The tokenization trap

The root issue begins before a model sees a single word. Text enters these systems through tokenization, a process that breaks language into digestible chunks. The number 47,892 might become three or four separate tokens, each processed independently. The model never "sees" the number as a unified quantity with mathematical properties. It sees a sequence of symbols, much like how you might perceive an unfamiliar script—recognizable patterns without inherent meaning.

This design makes perfect sense for language. Breaking "uncomfortable" into "un" + "comfort" + "able" lets the model understand the word through its components, recognizing the negation prefix and the derivational suffix. The same logic applied to numbers creates absurdity. The digit 4 in 47 has a different positional value than the 4 in 4,700, but the model has no native mechanism to represent this. It must learn place value entirely from statistical patterns in training data.

What prediction actually means

Traditional computers execute algorithms. Given inputs, they follow deterministic steps to produce outputs. A calculator receiving 47 × 89 applies the multiplication algorithm directly to the binary representations of those numbers. The answer emerges from the operation itself.

Language models work through conditional probability. Given a prompt, they predict the most likely next token, then the next, then the next. When you ask for 47 × 89, the model is essentially asking: "In the training data, when text resembling this question appeared, what text typically followed?" If the training data contained many examples of similar multiplications with correct answers, the model can pattern-match its way to 4,183. But it is not multiplying.
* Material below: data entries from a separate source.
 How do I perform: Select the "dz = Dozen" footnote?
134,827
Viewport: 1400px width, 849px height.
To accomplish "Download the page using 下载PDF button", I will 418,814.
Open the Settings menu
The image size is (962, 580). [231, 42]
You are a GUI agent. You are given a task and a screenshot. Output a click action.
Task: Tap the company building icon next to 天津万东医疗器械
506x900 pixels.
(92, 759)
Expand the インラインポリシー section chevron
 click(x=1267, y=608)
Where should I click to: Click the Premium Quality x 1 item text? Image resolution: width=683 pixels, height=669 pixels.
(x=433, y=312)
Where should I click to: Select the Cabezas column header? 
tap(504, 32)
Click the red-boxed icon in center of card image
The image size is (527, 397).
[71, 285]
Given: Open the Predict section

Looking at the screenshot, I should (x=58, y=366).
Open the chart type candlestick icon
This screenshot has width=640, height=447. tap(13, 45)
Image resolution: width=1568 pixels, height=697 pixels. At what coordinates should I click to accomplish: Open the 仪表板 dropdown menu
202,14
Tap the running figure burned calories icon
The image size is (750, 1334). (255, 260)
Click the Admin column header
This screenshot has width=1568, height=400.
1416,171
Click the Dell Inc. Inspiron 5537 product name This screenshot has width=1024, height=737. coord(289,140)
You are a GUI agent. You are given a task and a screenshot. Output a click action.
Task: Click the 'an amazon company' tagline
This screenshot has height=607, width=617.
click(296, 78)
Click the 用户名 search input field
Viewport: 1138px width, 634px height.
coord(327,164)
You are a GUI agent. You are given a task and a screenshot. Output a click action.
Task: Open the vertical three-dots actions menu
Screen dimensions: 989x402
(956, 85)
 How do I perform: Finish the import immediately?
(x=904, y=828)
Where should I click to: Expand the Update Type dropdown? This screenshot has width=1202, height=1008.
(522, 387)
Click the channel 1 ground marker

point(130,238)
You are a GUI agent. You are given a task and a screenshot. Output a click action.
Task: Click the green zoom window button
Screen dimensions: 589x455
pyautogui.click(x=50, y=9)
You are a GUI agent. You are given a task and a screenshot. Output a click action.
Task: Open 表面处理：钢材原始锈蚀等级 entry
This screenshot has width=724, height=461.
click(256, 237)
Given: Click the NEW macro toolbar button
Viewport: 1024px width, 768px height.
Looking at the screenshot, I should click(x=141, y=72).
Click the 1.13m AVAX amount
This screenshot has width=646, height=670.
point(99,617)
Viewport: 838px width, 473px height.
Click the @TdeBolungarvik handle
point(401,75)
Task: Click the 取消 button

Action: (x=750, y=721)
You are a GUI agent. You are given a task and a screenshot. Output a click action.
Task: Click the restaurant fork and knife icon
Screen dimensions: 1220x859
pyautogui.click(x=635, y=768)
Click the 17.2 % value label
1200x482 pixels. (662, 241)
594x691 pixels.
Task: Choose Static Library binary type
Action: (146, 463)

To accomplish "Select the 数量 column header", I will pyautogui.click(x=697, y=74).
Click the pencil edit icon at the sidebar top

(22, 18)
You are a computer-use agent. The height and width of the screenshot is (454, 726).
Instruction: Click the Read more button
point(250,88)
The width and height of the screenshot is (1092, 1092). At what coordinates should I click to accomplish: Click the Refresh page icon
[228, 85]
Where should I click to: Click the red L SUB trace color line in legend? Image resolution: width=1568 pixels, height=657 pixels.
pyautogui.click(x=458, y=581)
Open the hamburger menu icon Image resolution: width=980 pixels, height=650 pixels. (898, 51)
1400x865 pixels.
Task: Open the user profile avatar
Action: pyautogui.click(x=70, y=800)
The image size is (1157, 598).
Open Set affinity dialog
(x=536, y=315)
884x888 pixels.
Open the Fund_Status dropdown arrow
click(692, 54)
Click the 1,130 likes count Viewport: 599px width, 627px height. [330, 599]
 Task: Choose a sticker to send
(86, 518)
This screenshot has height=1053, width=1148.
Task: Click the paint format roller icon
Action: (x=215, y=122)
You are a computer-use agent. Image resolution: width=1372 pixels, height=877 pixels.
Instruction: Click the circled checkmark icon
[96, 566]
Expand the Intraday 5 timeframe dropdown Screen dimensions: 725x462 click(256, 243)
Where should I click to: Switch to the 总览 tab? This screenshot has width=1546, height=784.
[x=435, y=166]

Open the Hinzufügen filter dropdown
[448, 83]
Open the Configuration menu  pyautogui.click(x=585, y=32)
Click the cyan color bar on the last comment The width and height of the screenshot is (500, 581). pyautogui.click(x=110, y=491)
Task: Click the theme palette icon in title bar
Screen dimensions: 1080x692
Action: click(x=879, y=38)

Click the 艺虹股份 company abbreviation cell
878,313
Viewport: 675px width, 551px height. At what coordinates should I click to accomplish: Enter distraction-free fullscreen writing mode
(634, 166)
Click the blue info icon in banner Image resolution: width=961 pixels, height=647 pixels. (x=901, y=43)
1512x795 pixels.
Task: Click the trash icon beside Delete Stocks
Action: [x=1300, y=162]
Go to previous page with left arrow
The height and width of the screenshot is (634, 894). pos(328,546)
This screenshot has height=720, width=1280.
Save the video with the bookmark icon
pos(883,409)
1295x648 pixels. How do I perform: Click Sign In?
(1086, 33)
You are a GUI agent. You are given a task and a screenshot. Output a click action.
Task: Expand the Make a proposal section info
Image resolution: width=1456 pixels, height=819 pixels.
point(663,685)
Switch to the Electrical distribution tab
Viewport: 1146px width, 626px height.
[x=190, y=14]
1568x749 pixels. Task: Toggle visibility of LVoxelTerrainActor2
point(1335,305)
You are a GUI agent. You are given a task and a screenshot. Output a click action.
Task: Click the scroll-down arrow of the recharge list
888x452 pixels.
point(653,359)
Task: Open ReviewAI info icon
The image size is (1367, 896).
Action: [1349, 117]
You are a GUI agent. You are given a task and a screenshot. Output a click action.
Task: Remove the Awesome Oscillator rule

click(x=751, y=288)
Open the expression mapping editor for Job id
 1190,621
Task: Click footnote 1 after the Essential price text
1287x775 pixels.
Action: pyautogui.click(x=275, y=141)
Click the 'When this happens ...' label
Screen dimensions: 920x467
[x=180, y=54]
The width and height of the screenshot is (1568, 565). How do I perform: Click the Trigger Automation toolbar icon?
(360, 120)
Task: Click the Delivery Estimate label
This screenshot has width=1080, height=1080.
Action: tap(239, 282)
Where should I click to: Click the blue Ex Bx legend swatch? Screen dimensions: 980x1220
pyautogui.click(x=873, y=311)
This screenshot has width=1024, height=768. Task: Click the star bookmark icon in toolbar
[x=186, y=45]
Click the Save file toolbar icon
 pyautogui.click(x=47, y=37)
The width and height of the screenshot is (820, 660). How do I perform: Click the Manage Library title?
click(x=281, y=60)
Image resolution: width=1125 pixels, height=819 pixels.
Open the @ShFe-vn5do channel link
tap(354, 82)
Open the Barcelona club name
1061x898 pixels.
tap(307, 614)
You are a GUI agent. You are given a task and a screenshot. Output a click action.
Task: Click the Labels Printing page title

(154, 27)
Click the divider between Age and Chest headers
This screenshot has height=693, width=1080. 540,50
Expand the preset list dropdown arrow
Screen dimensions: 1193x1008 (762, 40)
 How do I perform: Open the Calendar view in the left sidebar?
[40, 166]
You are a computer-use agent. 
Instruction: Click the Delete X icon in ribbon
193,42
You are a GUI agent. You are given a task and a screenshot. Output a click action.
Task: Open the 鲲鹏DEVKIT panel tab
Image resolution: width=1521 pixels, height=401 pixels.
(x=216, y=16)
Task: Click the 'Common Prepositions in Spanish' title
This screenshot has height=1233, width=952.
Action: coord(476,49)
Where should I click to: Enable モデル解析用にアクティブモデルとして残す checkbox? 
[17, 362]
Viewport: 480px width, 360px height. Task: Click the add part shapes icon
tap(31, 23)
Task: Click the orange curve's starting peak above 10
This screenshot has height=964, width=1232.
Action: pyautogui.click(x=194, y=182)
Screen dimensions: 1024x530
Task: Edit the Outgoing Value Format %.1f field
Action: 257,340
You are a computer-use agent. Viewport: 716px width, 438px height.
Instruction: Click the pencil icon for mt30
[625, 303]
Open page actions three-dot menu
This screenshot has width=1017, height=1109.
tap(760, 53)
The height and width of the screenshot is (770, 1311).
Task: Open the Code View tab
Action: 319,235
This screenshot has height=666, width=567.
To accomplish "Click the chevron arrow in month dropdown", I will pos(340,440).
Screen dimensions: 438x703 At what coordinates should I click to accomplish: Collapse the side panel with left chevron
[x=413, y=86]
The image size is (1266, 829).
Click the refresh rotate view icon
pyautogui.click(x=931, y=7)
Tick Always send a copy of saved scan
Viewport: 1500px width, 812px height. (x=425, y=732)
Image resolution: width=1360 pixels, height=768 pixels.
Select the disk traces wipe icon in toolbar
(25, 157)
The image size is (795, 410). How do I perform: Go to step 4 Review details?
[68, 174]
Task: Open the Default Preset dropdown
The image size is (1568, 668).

It is remembering—or more precisely, interpolating between memories.

This explains why larger models perform better at arithmetic without any architectural changes. More parameters mean more capacity to memorize patterns. A sufficiently large model has seen enough multiplication examples to generalize reasonably well, at least for numbers within common ranges. Ask it to multiply two seven-digit numbers and performance collapses, because such examples are sparse in training data.

The deeper lesson

This limitation is not a bug to be fixed but a window into what these systems fundamentally are: extraordinarily sophisticated pattern-completion engines. They have learned, from exposure to human text, to simulate many forms of reasoning. The simulation is often indistinguishable from the real thing—until you find the edge cases where the underlying mechanism shows through.

The practical implications matter. Language models augmented with calculators, code interpreters, and retrieval systems perform dramatically better on tasks requiring precision. The model handles what it does well—understanding intent, structuring problems, communicating results—while external tools handle symbolic computation. This hybrid approach acknowledges rather than obscures the technology's actual nature.

Our take

The arithmetic problem is oddly reassuring. It demonstrates that these systems, however impressive, remain comprehensible. They are not mysterious oracles but statistical engines with knowable properties and predictable failure modes. The companies building them understand this, which is why tool use and retrieval augmentation have become central to product development. The hype cycle benefits from mystification; actual utility requires clear-eyed assessment of what the technology can and cannot do. A system that writes better than most humans but counts worse than a forty-year-old calculator is not a contradiction. It is simply a different kind of machine than the ones we are accustomed to.